The Legend of Zelda and Philosophy_ I Link Therefore I Am - Luke Cuddy [90]
Maya’s Mask
Schopenhauer wrote that having freedom of action means that “I can do what my will wants”; while having freedom of will means that “I can choose what to will.”67 He claimed that we have freedom of action, but we do not have freedom of will. In fact we cannot consciously choose what to will; will is independent of our consciousness. But still will is free. It is free because it is not influenced by worldly causes and effects, it is outside of the world.

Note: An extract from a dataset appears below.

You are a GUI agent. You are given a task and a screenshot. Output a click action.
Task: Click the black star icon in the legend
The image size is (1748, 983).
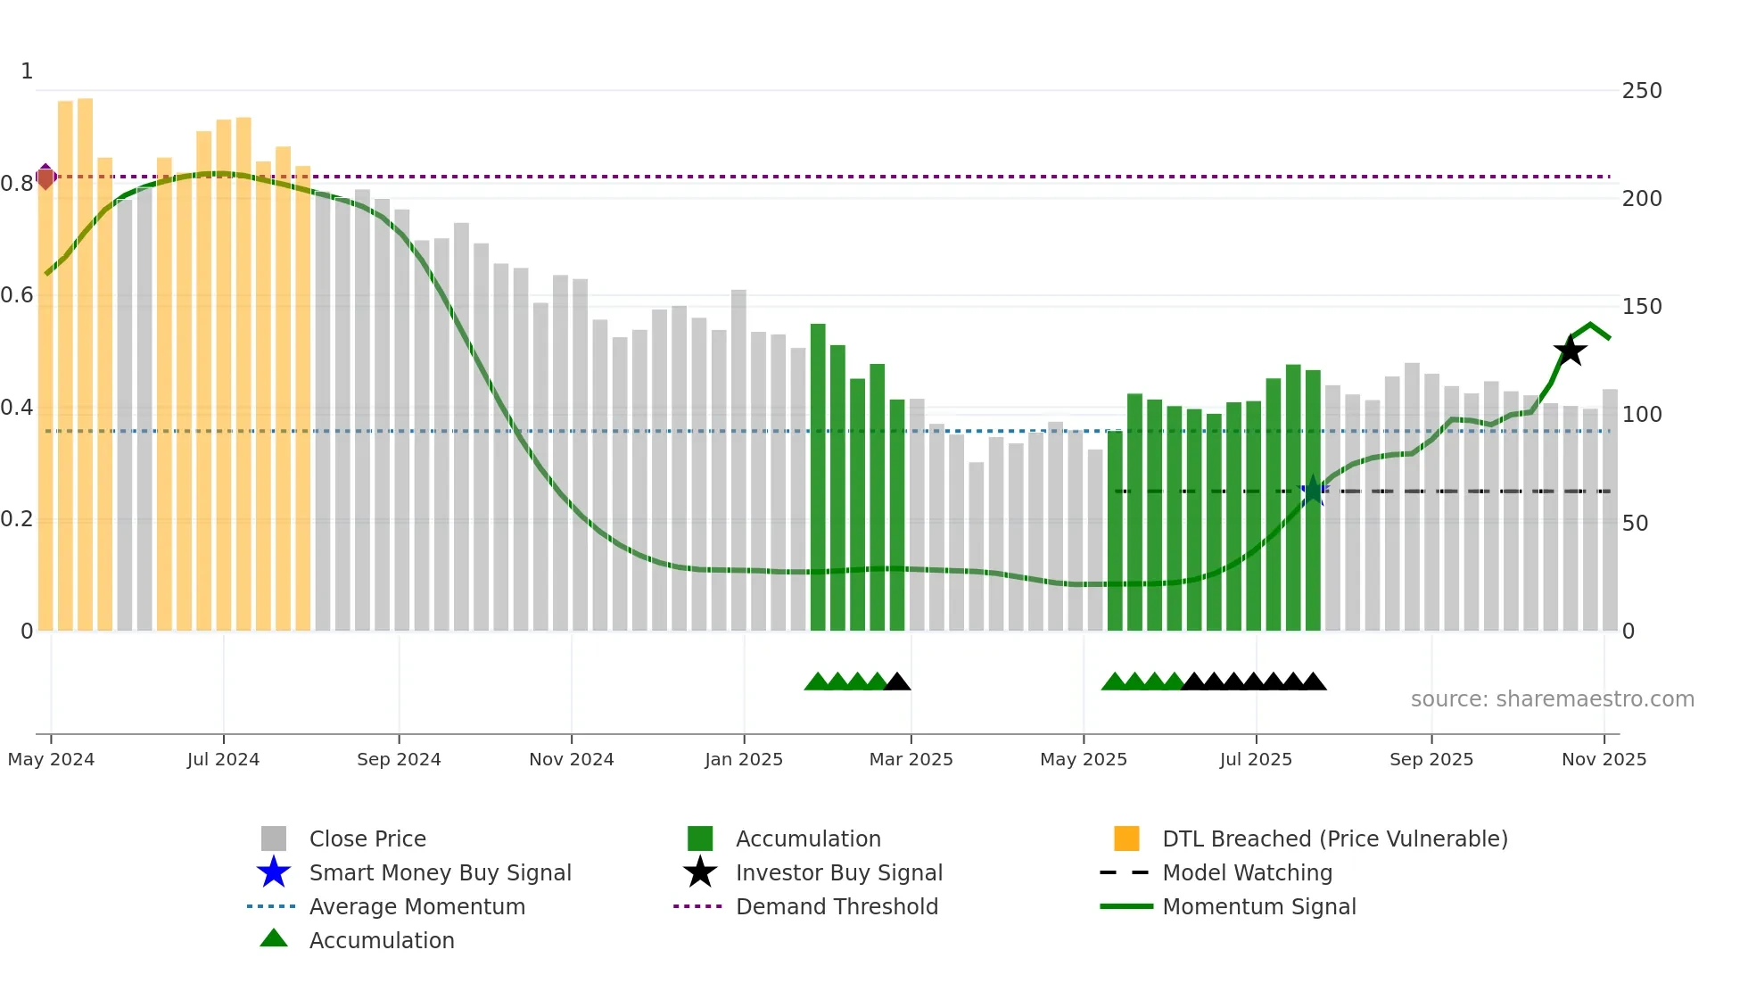700,872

One way to express this idea is by saying that others’ actions are immanent to my conscious representation of reality, while my personal will is not. Immanent means pretty much ‘inside’, ‘within’ something, and its meaning is opposed to transcendent, meaning ‘outside’ that something. The gods of the ancient philosopher Epicurus are completely transcendent to the world because they don’t care at all about men and the Earth.68 The philosopher Baruch Spinoza, on the other hand, imagined a totally immanent god, identical to empirical, physical reality—to the point that he simply is nature. Not entirely happy with these two weird words (immanent and transcendent), Immanuel Kant took from medieval tradition the term transcendental. By this he meant what applies to everything, what encompasses all that exists; but he gave a new verve to this concept.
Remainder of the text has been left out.